Santa Ana, CA | Onsite

Our client seeks a Tier 2 Senior Cyber Security Analyst to support a 24x7x365 Security Operations Center. The analyst will create, tune, monitor, and investigate SIEM alerts and support incident response, digital forensics, data loss prevention, and eDiscovery. This role is onsite five days per week in Santa Ana during the interim. A future transition to hybrid may be considered based on SOC needs.

Due to client requirements, applicants must be willing and able to work on a W2 basis.
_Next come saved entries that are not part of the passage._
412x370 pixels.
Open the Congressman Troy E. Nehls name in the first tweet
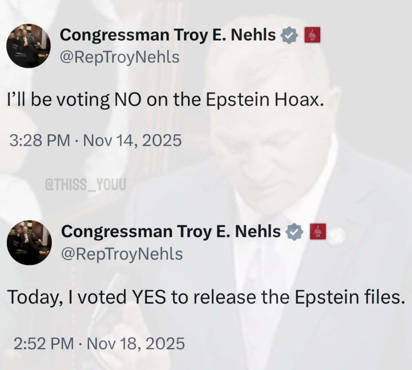[x=168, y=35]

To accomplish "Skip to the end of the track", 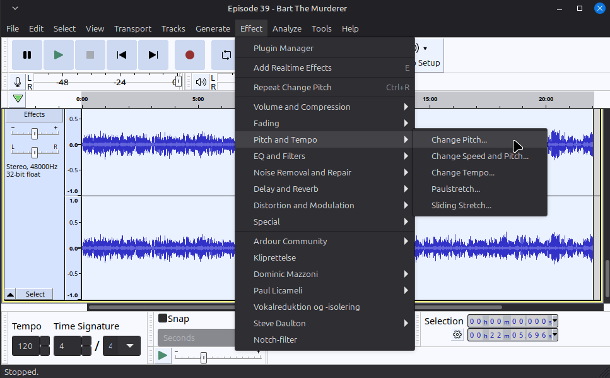I will tap(153, 55).
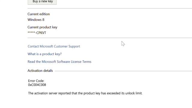Read the Microsoft Software License Terms
The image size is (192, 108).
[59, 62]
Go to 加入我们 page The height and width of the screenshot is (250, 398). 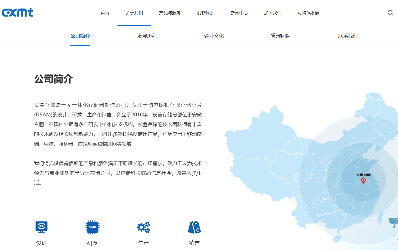pos(272,13)
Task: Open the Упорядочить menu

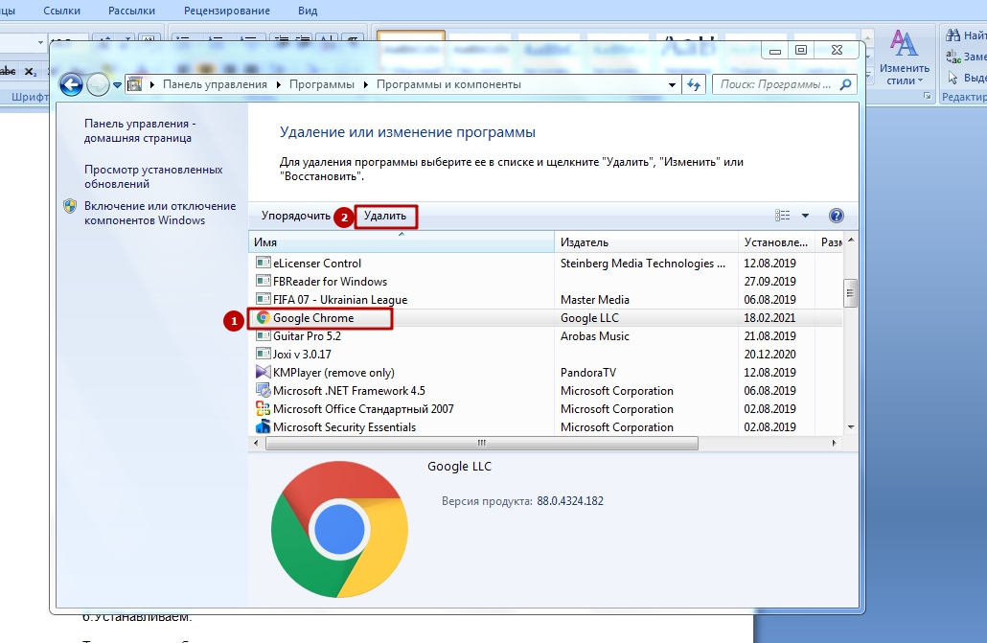Action: click(x=296, y=217)

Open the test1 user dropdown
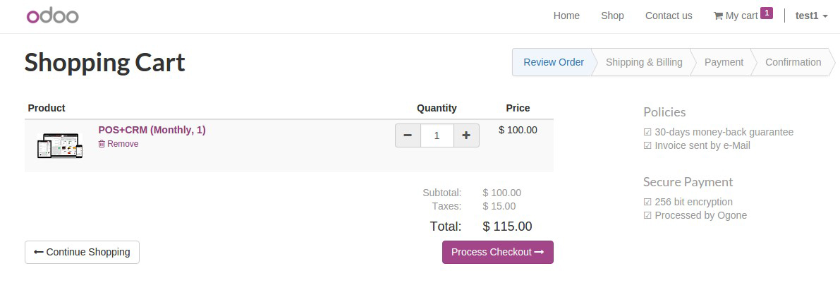pyautogui.click(x=811, y=16)
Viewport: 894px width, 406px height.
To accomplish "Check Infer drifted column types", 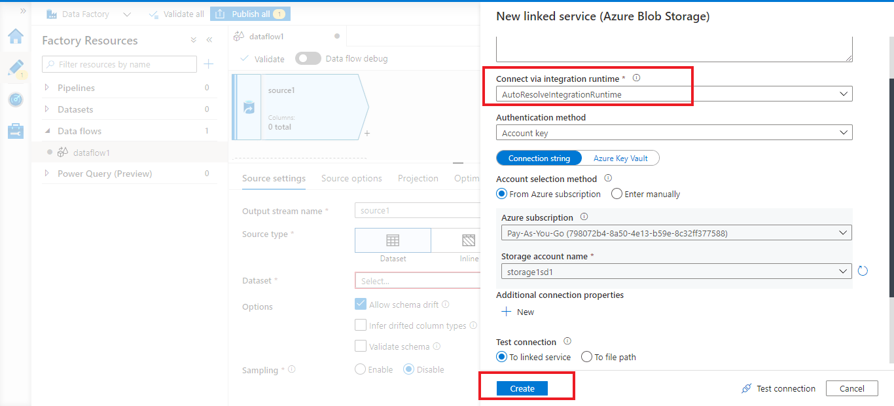I will tap(361, 325).
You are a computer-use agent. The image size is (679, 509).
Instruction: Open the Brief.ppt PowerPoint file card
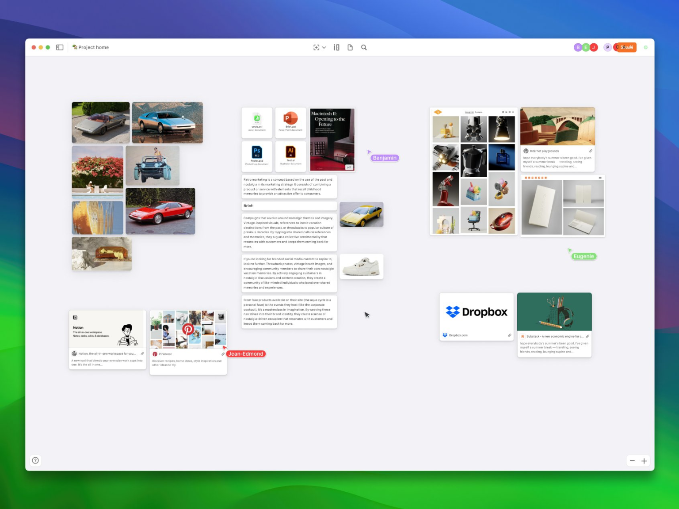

For our W2 consultants, we offer a comprehensive benefits package that includes Medical, Dental, and Vision coverage, a 401(k) with company matching, and life insurance.

Rate: $30-$36/hour W2

Responsibilities

• Proactively monitor security events for networks and systems.
• Mentor and guide Tier 1 SOC Analysts.
• Identify, investigate, and report on potential security incidents.
• Support risk and vulnerability assessment at the network, system, and application level.
• Support cyber metrics development, maintenance, and reporting.
• Support cyber threat intelligence development and reporting.
• Identify, develop, and implement automation tasks for routine activities.
• Develop, recommend, and implement security controls and operational risk mitigations; assist in security awareness programs.
• Research, evaluate, and recommend new security tools, techniques, and technologies aligned to IT security strategy.
• Use COTS/GOTS and custom tools and procedures to scan, identify, contain, mitigate, and remediate vulnerabilities and intrusions.
• Assist in implementing required government policy such as NIST and recommend process tailoring.
• Perform analyses to validate security requirements and recommend additional safeguards.
• Conduct periodic audit reviews and track corrective actions to closure.
• Provide routine briefings to senior staff.
• Workday shift, typically 8 AM to 5 PM, with weekend days included; shift rotation may occur with reasonable notice and holiday coverage as needed.

Experience Requirements

• Professional experience with programming languages such as Python, C , and JavaScript.
• Hands-on experience with SIEM technologies; Microsoft Sentinel experience preferred though other SIEM tools are acceptable.
• Experience with IDS/IPS, firewalls, and anti-virus/anti-malware technologies.
• Incident response experience with exposure to and partial or full ownership of security incidents.
• Knowledge of the incident response lifecycle: Identify, Protect, Detect, Respond, Recover.
• Vulnerability management experience.
• Adherence to SOC standard operating procedures.
• Ability to handle multiple tasks and communicate with stakeholders.
• Ability to pass County Live Scan, Child Support Services background, and County Probation background checks, and to pass a drug screen.

Education Requirements

A bachelor’s degree in a related field and 2 years of related experience required. 4 years of related experience is highly preferred. Additional experience may substitute for education. Preferred certifications include CySA , Security , GIAC Security Essentials (GSEC), or similar industry certifications.